Pour écrire son scénario, il a puisé dans ses souvenirs d'enfance. Le film se passe dans le Liban des années 50. Il n’est pas autobiographique mais il se nourrit de ses années de jeunesse (le jeune Charles dans le film est un peu son double). Sa famille est chrétienne maronite, ils passaient leurs vacances dans les montagnes au-dessus de Beyrouth.
Le film s’ouvre par un premier plan somptueux : le paysage grandiose d’une vallée isolée, dominée par des sommets imposants. Une belle métaphore qui revient tout au long du film, de ce pays magnifique mais traversé par des failles profondes. Il revisite cette histoire, à travers le destin de trois sœurs : Layla, Eva et Nada, qui vont chercher à s’émanciper des choix que leur famille et plus largement la société a faits pour elles.

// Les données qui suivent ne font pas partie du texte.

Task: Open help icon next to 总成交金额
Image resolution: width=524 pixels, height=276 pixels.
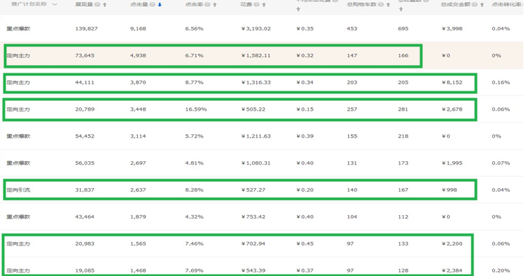Action: [475, 4]
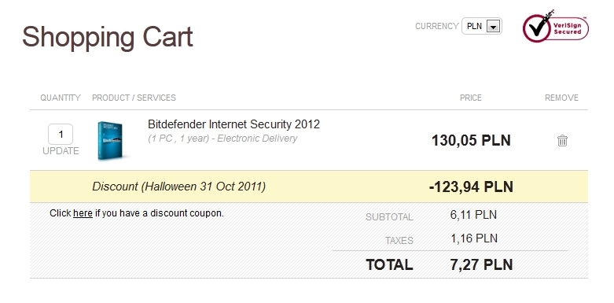Image resolution: width=614 pixels, height=303 pixels.
Task: Click the Shopping Cart heading
Action: [x=107, y=38]
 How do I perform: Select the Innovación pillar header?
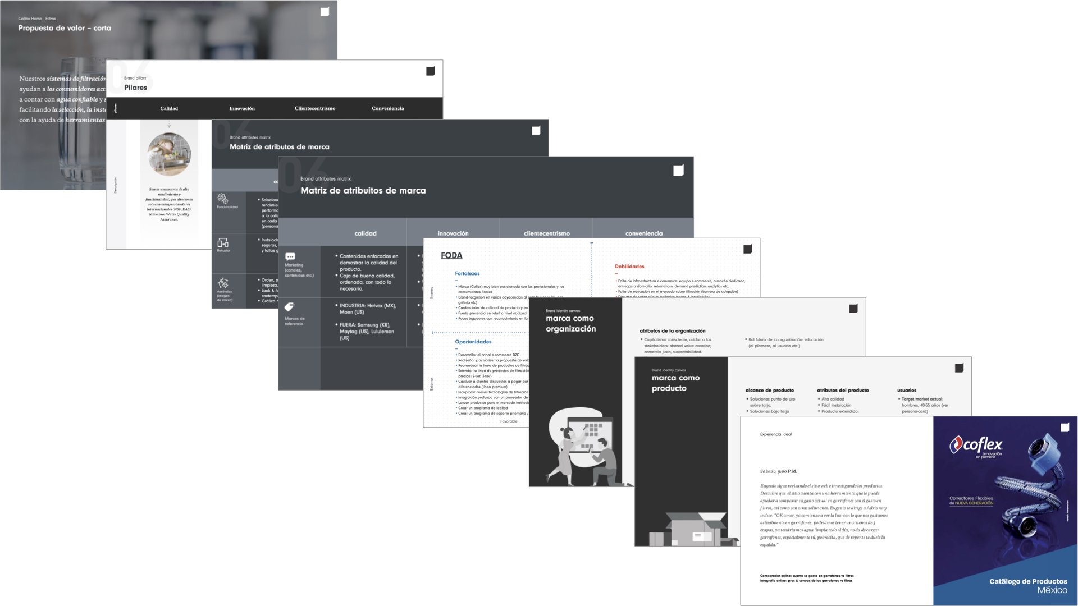[x=242, y=108]
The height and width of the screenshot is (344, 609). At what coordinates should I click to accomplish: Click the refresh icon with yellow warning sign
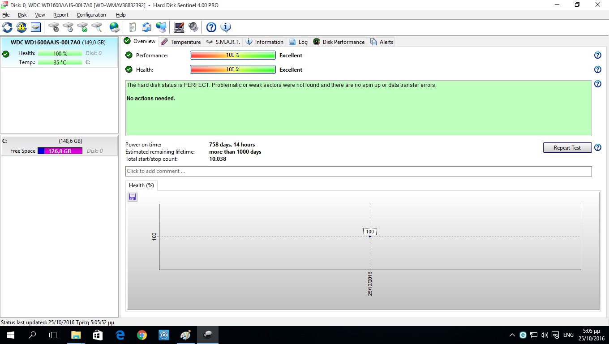click(21, 27)
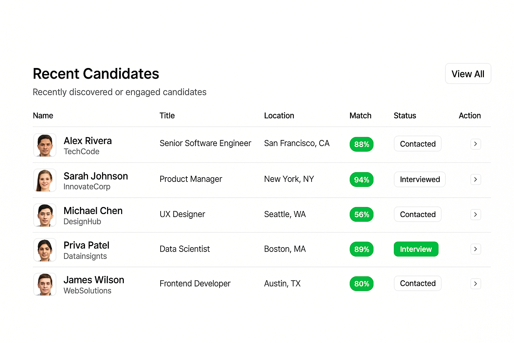Click the Name column header
Viewport: 514px width, 343px height.
[x=43, y=116]
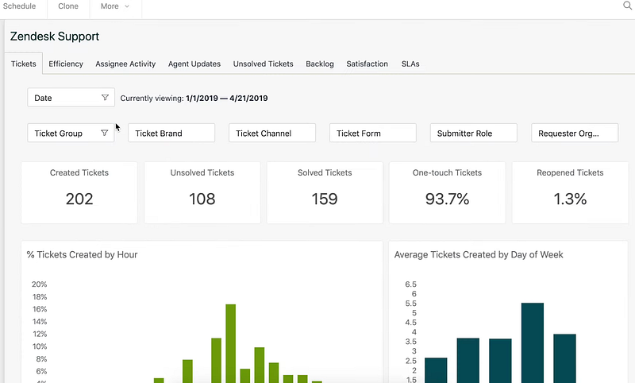Click the Ticket Group filter funnel icon
Viewport: 635px width, 383px height.
[105, 133]
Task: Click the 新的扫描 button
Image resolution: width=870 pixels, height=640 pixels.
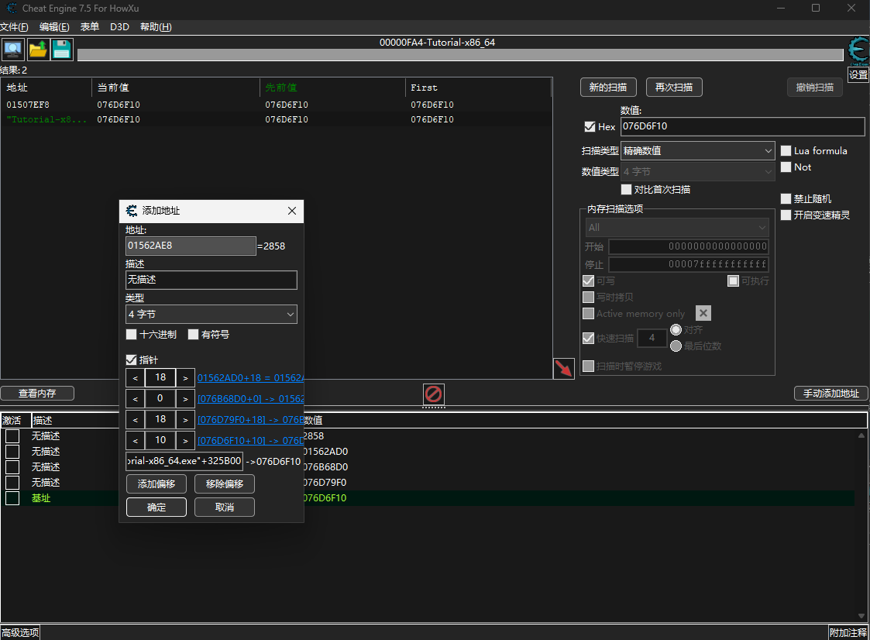Action: 608,88
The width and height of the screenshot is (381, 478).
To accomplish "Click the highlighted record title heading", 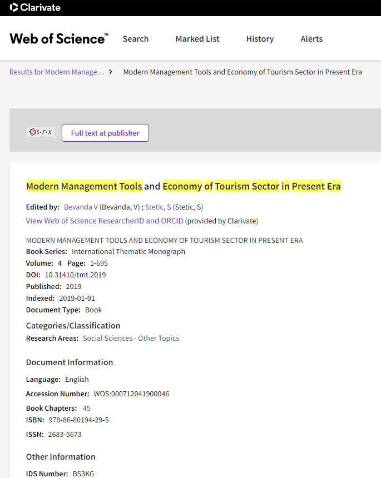I will 184,186.
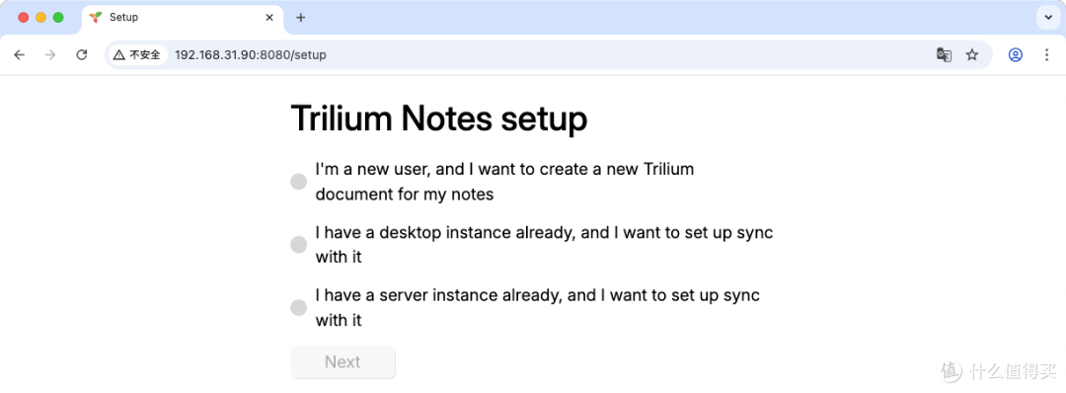
Task: Click the Trilium favicon on the tab
Action: (x=96, y=18)
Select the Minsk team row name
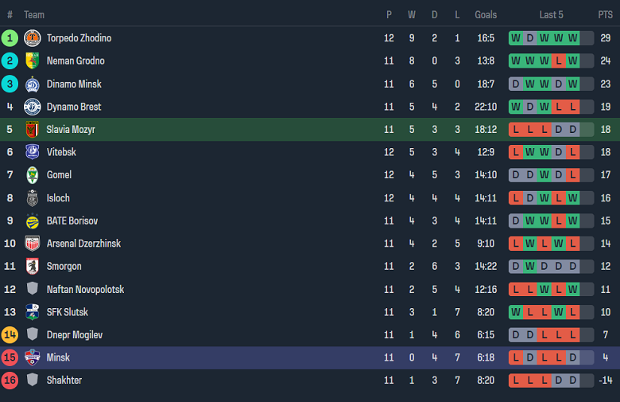This screenshot has width=620, height=402. pyautogui.click(x=58, y=358)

L’aînée Layla est mariée à un homme plus âgé qu’elle n’aime pas, ils sont parents d’un jeune garçon. L’arrivée dans le village de deux Français, un duo mère / fils interprété par Nathalie Baye et Pierre Rochefort, va bouleverser la vie de Layla. René, le fils, va éveiller chez elle le désir et Hélène, la mère, lui donner un espoir de liberté.
Le film explore le poids des traditions dans cette famille qui se veut moderne - Layla est la seule femme du village à conduire sa propre voiture ! - mais qui reste en réalité très conservatrice, et perpétue un carcan patriarcal dont les femmes (et les hommes !) sont les victimes. Nada, la plus jeune et la plus rebelle, demande à son père : "Tu nous as éduquées mais
pour quoi faire finalement ?"
Même s’ils restent hors-champ, on devine les combats qui se préparent avec les jeunes hommes qu’il faut former à la guerre. Et le village est un condensé des tensions religieuses qui s’annoncent, où les villageois s’étripent pour savoir s’ils sont avant tout libanais ou bien alors druzes, musulmans ou chrétiens. Ce sont tous les prémices de la guerre civile qui va déchirer ce pays qui se rêvait le modèle d’une société multiconfessionnelle pacifique.
C’est donc un film qui part de l’intime pour aller vers le plus universel, un film doux, solaire, poignant, qui nous parle d’émancipation féminine, d’amour maternel et charnel, de liberté. C’est aussi un récit initiatique pour le jeune Charles qui, le temps d’un été, va voir sa mère lui échapper. Et enfin c’est un film politique qui revient sur les racines des tensions au Liban et plus largement au Moyen-Orient.